The orthodontist then designs and creates the appliances used to put the treatment plan into action. This may include spacers (space maintainers), arch wires, retainers, brackets, bands, as well as other appliances.
These appliances must be fine-tuned and modified periodically so as to properly move the teeth and the jaw to the desired positions.
Orthodontists have the same foundation training as dentists do: four years of dental school and Part I and II of the NBDE (National Board Dental Exam). The orthodontist then goes onto a 2-3 year orthodontic program for additional training.
Like the dentist, the orthodontist typically works for themselves, which provides tremendous flexibility and autonomy.
A solid background in higher level sciences such as chemistry, biology, and physics will help. Latin is highly beneficial as are business, psychology, and sociology courses. You will need background in running your own business and working with the public.
Extra-curricular activities which provide opportunities to gain people skills are worthwhile as well. Sculpting courses will help improve your manual dexterity and prove useful in your practice. There is no required degree to get into dental school, but you must do well on all of the science and math courses you take.
A 3.5 GPA overall and in the science courses plus a high score on the DAT (Dental Admission Test) will help you gain entry into dental school. The DAT is a tough exam, which gauges your knowledge of higher-level science courses, as well as your math comfort.
Part of the test involves reading and understanding quantitative studies utilizing exponential notation, Algebraic equations, probability and statistics, fractions, percentages, trigonometry, conversions, and geometry.
Perceptual ability is tested with paper-folding, angle discrimination, orthographic projections, and apertures. Conceptual ability to imagine how an unfolded, irregular, and multi-sided object will look when folded is essential to doing well on this section of the test. Reading skills are critical to this test as well.
Orthodontists employ orthodontic assistants. The orthodontist assistant is a specialized dental aide. Their daily tasks may include taking patient x-rays or teeth molds, taking patient history, sterilizing instruments, or assisting the orthodontist during treatment by handing him the tools needed.

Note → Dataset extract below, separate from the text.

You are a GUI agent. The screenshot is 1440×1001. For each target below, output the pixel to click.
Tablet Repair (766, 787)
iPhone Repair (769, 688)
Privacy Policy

Typically, the assistant has more one-on-one interaction with the patient and can alert the orthodontist to any relevant information.
Orthodontist assistants tend to have steady hands, good interpersonal skills, and are interested in teeth. Preparation begins in high school with higher level science and math courses.
Orthodontists assistants can either opt for a certificate program, which will take roughly nine to twelve months, or a two-year associates degree. Coursework will include radiology, infection control, and dental anatomy. Many states do not require certification, but many orthodontist assistants opt to get it anyway.
It is another marker of your competence and training. The Certified Orthodontic Assistant (COA) exam is given by the Dental Assisting National Board. However, most states do require licensure of some kind. These requirements vary by state.
Orthodontists and orthodontist assistants work in tandem to create the most effective and pleasant experience possible for their patients.